Is this the end of the high street?
Posted 16 Jan 2013 by Walaa Idris
Some might call me a cynic but I am not buying all the wistful cries of anguish regarding HMV and those that disappeared from our high streets recently. Their departure is sad, but it is not as if we didn’t see it coming for some time now. Our lives, habits and the way we do many things have changed tremendously in recent years, and this the product of that change.
Don’t get me wrong, it is poignant to see an old giant leave the stage and leave broken, not to mention the human cost every time a company goes under. But, HMV is not the first to go and it won’t be the last to vanish from our high streets either, many will follow. Every business that refuses or can’t streamline and join the present will undoubtedly struggle then finish. Harsh maybe, but that’s how the economy works.
Like many people, since the turn of the century I only visited HMV once or twice at the end of the year around Christmas. I do the same with Waterstones and I have not seen the inside of a phone shop in more than eight years.

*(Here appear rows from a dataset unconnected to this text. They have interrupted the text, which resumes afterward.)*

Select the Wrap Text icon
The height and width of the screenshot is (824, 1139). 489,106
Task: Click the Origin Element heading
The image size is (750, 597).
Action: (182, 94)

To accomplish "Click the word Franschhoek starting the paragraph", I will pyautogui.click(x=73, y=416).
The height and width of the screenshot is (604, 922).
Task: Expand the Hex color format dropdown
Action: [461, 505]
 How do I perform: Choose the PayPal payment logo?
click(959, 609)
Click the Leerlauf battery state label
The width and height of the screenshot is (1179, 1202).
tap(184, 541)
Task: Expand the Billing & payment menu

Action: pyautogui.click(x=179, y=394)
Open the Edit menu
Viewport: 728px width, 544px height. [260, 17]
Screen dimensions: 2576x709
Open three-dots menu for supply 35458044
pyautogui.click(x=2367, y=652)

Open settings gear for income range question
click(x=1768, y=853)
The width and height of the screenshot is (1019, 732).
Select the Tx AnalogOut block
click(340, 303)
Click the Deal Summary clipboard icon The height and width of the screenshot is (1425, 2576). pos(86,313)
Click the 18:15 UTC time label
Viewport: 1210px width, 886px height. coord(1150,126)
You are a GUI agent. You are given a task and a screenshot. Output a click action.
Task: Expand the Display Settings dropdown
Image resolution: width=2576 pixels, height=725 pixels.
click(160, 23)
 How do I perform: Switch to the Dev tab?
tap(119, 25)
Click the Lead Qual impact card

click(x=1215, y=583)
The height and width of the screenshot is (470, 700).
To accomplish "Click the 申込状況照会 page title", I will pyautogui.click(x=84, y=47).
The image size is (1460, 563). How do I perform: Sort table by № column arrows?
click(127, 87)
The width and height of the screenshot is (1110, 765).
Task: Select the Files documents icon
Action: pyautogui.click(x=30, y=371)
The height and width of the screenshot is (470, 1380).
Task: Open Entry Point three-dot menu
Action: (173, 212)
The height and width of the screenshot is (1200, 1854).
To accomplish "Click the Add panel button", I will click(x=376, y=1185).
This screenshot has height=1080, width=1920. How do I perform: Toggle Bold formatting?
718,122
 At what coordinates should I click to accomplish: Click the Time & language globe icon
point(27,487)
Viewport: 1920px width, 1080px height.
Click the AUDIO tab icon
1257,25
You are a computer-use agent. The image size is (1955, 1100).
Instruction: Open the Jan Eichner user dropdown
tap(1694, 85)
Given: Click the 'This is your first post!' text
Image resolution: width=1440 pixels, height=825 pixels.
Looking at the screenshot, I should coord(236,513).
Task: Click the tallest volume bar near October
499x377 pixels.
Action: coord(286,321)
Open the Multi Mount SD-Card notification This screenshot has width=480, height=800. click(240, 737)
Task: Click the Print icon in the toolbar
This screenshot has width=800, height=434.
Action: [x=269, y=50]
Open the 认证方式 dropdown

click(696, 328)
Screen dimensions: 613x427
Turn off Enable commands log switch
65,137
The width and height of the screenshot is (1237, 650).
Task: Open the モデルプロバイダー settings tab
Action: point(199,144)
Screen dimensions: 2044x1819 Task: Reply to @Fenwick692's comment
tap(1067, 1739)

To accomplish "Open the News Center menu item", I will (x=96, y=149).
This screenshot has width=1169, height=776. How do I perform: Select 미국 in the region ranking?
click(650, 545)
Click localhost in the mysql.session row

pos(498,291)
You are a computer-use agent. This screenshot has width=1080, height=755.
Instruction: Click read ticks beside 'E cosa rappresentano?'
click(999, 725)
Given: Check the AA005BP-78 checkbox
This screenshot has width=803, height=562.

I shop for my books and DVDs online, music I download, plus I no longer buy whole albums but only the songs I like, my phone is delivered directly from my network provider…. Thankfully, I still prefer to try before I buy when it comes to cloth, and love shoes, handbags and accessories shopping. Will not allow anyone to choice my fruits, vegetables and fresh produce but happy for them to pick and deliver my cleaning and other dry products.
I honestly don’t think I am alone, and believe many people do a similar thing. Shopping online frees time, saves money and is simply very convenient and hassle free; it can be slotted in at any time and done from anywhere.
It is okay to feel sad and nostalgic about losing the way things used to be. But it is not okay for businesses to do nothing to modernise and expect to stay in the game. Every business that does not evolve and compete in the arena of speed, convenience and small overheads will see their business suffer then die.
As for Labour politicians saying this government has questions to answer regarding the demise of the high streets, is disingenuous, short-sighted and unrealistic to say the least.